== Task data
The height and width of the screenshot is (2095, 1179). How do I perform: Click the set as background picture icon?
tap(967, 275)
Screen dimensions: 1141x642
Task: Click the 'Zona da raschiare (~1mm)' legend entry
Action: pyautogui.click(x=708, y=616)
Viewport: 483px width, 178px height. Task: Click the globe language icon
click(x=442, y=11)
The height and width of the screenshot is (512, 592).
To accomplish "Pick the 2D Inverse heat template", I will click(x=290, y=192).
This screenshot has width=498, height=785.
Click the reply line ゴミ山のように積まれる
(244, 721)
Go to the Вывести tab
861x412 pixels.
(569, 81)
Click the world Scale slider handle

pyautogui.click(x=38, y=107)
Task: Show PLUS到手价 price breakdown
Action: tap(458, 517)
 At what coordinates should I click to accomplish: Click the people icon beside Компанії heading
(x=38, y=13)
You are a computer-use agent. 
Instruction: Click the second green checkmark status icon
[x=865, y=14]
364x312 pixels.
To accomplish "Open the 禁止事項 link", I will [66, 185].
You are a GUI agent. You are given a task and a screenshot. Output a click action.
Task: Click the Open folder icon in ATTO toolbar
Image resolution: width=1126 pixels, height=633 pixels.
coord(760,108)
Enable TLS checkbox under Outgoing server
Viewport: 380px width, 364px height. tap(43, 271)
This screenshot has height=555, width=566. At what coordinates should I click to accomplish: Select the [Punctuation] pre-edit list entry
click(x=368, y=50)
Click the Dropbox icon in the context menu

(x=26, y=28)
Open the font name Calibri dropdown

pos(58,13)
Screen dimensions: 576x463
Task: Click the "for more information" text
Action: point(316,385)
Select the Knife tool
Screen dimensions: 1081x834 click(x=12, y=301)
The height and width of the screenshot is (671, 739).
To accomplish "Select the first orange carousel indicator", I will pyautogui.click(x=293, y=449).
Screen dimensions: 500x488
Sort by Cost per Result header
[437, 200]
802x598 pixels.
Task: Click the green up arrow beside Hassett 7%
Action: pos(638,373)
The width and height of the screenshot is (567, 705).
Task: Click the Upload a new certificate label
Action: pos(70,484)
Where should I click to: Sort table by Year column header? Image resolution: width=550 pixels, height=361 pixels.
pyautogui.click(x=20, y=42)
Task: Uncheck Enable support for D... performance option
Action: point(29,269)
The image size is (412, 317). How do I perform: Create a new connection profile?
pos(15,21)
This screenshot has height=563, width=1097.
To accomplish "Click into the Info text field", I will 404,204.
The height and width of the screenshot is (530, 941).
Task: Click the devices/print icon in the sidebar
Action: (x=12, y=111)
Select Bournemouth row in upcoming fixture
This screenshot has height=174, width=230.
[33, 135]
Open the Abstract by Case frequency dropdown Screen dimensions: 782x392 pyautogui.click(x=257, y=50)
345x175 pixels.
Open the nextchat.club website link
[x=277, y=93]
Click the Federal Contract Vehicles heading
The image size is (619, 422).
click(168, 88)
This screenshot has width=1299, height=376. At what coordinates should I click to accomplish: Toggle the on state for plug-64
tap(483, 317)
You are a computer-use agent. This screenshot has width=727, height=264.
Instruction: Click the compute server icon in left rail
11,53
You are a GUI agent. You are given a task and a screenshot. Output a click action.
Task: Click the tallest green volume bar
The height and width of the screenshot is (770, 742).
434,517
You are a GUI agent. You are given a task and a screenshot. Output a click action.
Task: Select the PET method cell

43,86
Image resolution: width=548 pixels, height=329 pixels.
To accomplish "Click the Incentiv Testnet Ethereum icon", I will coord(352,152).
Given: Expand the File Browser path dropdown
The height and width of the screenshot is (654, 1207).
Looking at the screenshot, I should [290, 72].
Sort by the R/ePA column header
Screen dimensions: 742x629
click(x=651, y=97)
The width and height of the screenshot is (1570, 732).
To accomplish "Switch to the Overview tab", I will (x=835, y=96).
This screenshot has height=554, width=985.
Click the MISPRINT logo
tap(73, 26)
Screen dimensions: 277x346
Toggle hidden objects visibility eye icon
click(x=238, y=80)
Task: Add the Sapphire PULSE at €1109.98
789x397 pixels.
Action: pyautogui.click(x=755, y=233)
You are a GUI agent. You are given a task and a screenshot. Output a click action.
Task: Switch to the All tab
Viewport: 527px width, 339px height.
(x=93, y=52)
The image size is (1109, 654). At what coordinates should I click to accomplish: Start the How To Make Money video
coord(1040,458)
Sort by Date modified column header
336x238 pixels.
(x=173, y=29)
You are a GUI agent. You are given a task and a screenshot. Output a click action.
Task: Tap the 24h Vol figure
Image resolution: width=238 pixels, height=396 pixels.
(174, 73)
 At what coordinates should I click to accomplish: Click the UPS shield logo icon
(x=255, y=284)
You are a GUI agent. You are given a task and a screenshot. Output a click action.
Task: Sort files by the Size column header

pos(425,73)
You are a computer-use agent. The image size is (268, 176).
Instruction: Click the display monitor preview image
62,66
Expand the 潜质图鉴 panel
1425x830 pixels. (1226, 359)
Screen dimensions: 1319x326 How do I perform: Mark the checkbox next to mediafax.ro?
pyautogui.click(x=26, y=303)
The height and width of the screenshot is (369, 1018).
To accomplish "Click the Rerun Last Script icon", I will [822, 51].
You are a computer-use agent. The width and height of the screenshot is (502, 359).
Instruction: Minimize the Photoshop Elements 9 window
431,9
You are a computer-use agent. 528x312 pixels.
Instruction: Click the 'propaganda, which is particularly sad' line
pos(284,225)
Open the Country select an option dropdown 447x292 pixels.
====
■ **Directions**: Transcription of all the material must be exact.

■ **Solution below**:
The height and width of the screenshot is (2095, 1179). How do I perform: Click the set as background picture icon?
tap(967, 275)
Screen dimensions: 1141x642
Task: Click the 'Zona da raschiare (~1mm)' legend entry
Action: pyautogui.click(x=708, y=616)
Viewport: 483px width, 178px height. Task: Click the globe language icon
click(x=442, y=11)
The height and width of the screenshot is (512, 592).
To accomplish "Pick the 2D Inverse heat template", I will click(x=290, y=192).
This screenshot has width=498, height=785.
Click the reply line ゴミ山のように積まれる
(244, 721)
Go to the Вывести tab
861x412 pixels.
(569, 81)
Click the world Scale slider handle

pyautogui.click(x=38, y=107)
Task: Show PLUS到手价 price breakdown
Action: tap(458, 517)
 At what coordinates should I click to accomplish: Click the people icon beside Компанії heading
(x=38, y=13)
You are a computer-use agent. 
Instruction: Click the second green checkmark status icon
[x=865, y=14]
364x312 pixels.
To accomplish "Open the 禁止事項 link", I will [66, 185].
You are a GUI agent. You are given a task and a screenshot. Output a click action.
Task: Click the Open folder icon in ATTO toolbar
Image resolution: width=1126 pixels, height=633 pixels.
coord(760,108)
Enable TLS checkbox under Outgoing server
Viewport: 380px width, 364px height. tap(43, 271)
This screenshot has height=555, width=566. At what coordinates should I click to accomplish: Select the [Punctuation] pre-edit list entry
click(x=368, y=50)
Click the Dropbox icon in the context menu

(x=26, y=28)
Open the font name Calibri dropdown

pos(58,13)
Screen dimensions: 576x463
Task: Click the "for more information" text
Action: point(316,385)
Select the Knife tool
Screen dimensions: 1081x834 click(x=12, y=301)
The height and width of the screenshot is (671, 739).
To accomplish "Select the first orange carousel indicator", I will pyautogui.click(x=293, y=449).
Screen dimensions: 500x488
Sort by Cost per Result header
[437, 200]
802x598 pixels.
Task: Click the green up arrow beside Hassett 7%
Action: pos(638,373)
The width and height of the screenshot is (567, 705).
Task: Click the Upload a new certificate label
Action: pos(70,484)
Where should I click to: Sort table by Year column header? Image resolution: width=550 pixels, height=361 pixels.
pyautogui.click(x=20, y=42)
Task: Uncheck Enable support for D... performance option
Action: point(29,269)
The image size is (412, 317). How do I perform: Create a new connection profile?
pos(15,21)
This screenshot has height=563, width=1097.
To accomplish "Click into the Info text field", I will 404,204.
The height and width of the screenshot is (530, 941).
Task: Click the devices/print icon in the sidebar
Action: (x=12, y=111)
Select Bournemouth row in upcoming fixture
This screenshot has height=174, width=230.
[33, 135]
Open the Abstract by Case frequency dropdown Screen dimensions: 782x392 pyautogui.click(x=257, y=50)
345x175 pixels.
Open the nextchat.club website link
[x=277, y=93]
Click the Federal Contract Vehicles heading
The image size is (619, 422).
click(168, 88)
This screenshot has width=1299, height=376. At what coordinates should I click to accomplish: Toggle the on state for plug-64
tap(483, 317)
You are a computer-use agent. This screenshot has width=727, height=264.
Instruction: Click the compute server icon in left rail
11,53
You are a GUI agent. You are given a task and a screenshot. Output a click action.
Task: Click the tallest green volume bar
The height and width of the screenshot is (770, 742).
434,517
You are a GUI agent. You are given a task and a screenshot. Output a click action.
Task: Select the PET method cell

43,86
Image resolution: width=548 pixels, height=329 pixels.
To accomplish "Click the Incentiv Testnet Ethereum icon", I will coord(352,152).
Given: Expand the File Browser path dropdown
The height and width of the screenshot is (654, 1207).
Looking at the screenshot, I should [290, 72].
Sort by the R/ePA column header
Screen dimensions: 742x629
click(x=651, y=97)
The width and height of the screenshot is (1570, 732).
To accomplish "Switch to the Overview tab", I will (x=835, y=96).
This screenshot has height=554, width=985.
Click the MISPRINT logo
tap(73, 26)
Screen dimensions: 277x346
Toggle hidden objects visibility eye icon
click(x=238, y=80)
Task: Add the Sapphire PULSE at €1109.98
789x397 pixels.
Action: pyautogui.click(x=755, y=233)
You are a GUI agent. You are given a task and a screenshot. Output a click action.
Task: Switch to the All tab
Viewport: 527px width, 339px height.
(x=93, y=52)
The image size is (1109, 654). At what coordinates should I click to accomplish: Start the How To Make Money video
coord(1040,458)
Sort by Date modified column header
336x238 pixels.
(x=173, y=29)
You are a GUI agent. You are given a task and a screenshot. Output a click action.
Task: Tap the 24h Vol figure
Image resolution: width=238 pixels, height=396 pixels.
(174, 73)
 At what coordinates should I click to accomplish: Click the UPS shield logo icon
(x=255, y=284)
You are a GUI agent. You are given a task and a screenshot. Output a click action.
Task: Sort files by the Size column header

pos(425,73)
You are a computer-use agent. The image size is (268, 176).
Instruction: Click the display monitor preview image
62,66
Expand the 潜质图鉴 panel
1425x830 pixels. (1226, 359)
Screen dimensions: 1319x326 How do I perform: Mark the checkbox next to mediafax.ro?
pyautogui.click(x=26, y=303)
The height and width of the screenshot is (369, 1018).
To accomplish "Click the Rerun Last Script icon", I will [822, 51].
You are a computer-use agent. The width and height of the screenshot is (502, 359).
Instruction: Minimize the Photoshop Elements 9 window
431,9
You are a computer-use agent. 528x312 pixels.
Instruction: Click the 'propaganda, which is particularly sad' line
pos(284,225)
Open the Country select an option dropdown 447x292 pixels.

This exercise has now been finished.